Right-to-work is right for Washington

By ERIN SHANNON, ERIC FRUITS  | 
IN THE NEWS
|
Jun 26, 2015

This Opinion/Editorial was featured in the Puget Sound Business Journal on June 26, 2015.

The recent recession took a heavy toll on workers across the United States. Even though employment opportunities are improving nationwide and in Washington state, millions of job seekers have given up and left the labor force.

Those who have found jobs have seen wage growth stagnate. Although employment is recovering slowly, there remains an urgent need for policies that improve employment opportunities and raise family incomes.

Politicians tend to focus on fiscal policies as a solution to employment and wage problems. These solutions include tax cuts for employers, more government spending on job training or “stimulus” programs aimed at creating short-term jobs, or wage mandates forcing employers to pay workers more.

Instead of these costly top-down efforts, legislators should consider regulatory reforms that make it easier for employers to hire workers and easier for job seekers to accept employment. Enacting right-to-work legislation has been demonstrated to boost job growth without imposing a direct cost on the state’s budget.

A large body of research has found that as a group, right-to-work states have enjoyed more rapid employment growth, better job preservation and faster recoveries from recession than states without right-to-work laws. Since 1990, right-to-work states have seen employment grow by 43 percent.

Over the same period, non-right-to-work states recorded only 18 percent growth. That is one reason Washington, where many workers must join a union in order to work, has the nation’s 15th-highest unemployment rate. Clearly, there is room for improvement.

Enacting right-to-work protections would give Washington an advantage in attracting employers and new jobs, according to a comprehensive new study we recently published modeling the economic and employment impacts of a right-to-work policy in this state.

The study showed if Washington enacted right-to-work, in five years almost 120,000 new jobs would be created, with more than 13,100 in increased manufacturing employment. The state’s wage and salary incomes would be $11.1 billion higher.

Opponents of right-to-work legislation argue that union collective bargaining is good for employees. They say unless union membership is forced on all employees, workers have incentives to “free ride” on the benefits of collective bargaining without contributing to the costs associated with such bargaining.

Federal law, however, does not force unions to represent non-members. The National Labor Relations Act allows unions to sign “members’ only” contracts that apply only to dues-paying members. The Supreme Court upheld the ability of unions to negotiate only on behalf of their own voluntary members.

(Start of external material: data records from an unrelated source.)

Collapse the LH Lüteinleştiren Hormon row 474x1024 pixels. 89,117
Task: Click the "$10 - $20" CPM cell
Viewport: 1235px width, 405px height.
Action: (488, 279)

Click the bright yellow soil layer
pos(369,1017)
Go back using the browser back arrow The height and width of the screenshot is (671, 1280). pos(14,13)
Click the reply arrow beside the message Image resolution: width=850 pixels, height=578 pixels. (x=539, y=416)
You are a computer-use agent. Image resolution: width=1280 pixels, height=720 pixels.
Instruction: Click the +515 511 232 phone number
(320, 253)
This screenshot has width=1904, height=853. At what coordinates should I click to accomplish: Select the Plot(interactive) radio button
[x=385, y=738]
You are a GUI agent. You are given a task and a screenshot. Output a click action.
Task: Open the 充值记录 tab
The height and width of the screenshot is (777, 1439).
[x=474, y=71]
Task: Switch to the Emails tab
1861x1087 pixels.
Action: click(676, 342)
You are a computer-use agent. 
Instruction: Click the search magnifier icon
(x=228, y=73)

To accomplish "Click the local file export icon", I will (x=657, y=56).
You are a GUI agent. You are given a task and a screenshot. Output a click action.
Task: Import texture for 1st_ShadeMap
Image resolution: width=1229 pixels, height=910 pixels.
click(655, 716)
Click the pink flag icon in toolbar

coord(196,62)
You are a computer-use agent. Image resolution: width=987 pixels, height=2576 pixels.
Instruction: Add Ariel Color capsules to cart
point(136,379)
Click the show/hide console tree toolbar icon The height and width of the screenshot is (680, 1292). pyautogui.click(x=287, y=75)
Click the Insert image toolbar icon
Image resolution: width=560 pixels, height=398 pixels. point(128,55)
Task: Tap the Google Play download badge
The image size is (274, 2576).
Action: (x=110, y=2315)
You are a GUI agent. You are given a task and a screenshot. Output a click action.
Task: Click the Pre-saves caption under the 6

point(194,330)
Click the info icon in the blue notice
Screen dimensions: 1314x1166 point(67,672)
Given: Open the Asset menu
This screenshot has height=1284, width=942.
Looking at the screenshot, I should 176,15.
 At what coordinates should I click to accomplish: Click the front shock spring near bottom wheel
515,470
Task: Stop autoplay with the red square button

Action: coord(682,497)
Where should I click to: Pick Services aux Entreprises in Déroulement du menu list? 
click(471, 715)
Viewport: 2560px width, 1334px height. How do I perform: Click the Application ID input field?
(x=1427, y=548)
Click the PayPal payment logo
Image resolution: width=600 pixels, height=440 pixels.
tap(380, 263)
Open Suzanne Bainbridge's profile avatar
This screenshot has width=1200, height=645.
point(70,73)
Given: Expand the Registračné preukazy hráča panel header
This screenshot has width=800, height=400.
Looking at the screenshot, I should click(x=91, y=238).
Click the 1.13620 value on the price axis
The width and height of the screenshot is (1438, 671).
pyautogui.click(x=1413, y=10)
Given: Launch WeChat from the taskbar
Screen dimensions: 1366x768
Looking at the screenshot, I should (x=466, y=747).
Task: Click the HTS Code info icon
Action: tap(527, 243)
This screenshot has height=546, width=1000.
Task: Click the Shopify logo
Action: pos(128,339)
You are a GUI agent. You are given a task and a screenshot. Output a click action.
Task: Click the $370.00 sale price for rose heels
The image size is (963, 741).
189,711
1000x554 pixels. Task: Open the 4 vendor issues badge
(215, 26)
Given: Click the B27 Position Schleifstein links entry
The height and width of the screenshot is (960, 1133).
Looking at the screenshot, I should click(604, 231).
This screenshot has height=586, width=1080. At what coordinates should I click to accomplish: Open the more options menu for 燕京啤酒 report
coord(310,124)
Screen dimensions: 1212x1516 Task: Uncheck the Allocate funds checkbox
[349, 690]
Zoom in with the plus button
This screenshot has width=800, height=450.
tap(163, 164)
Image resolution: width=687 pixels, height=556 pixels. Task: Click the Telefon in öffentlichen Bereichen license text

Right-to-work legislation can be a key component of a pro-investment and pro-employment package for Washington that encourages firms to locate and expand in the state.

Professional site consultants say a right-to-work law is one of the most important factors companies consider when deciding where to build major facilities. They report that half of manufacturers automatically screen out any non-right-to-work state. Our state’s lack of a right-to-work law played a part in Tesla’s recent decision to locate a new factory, and its 6,500 new jobs, in Nevada instead of in Washington.

Right-to-work legislation is one of the very few pro-growth policies that costs taxpayers nothing. It is also the right thing to do for workers. No one should be made to join a union out of fear. Paying dues to any organization should be a matter of fairness and choice; it should not be a forced condition of employment.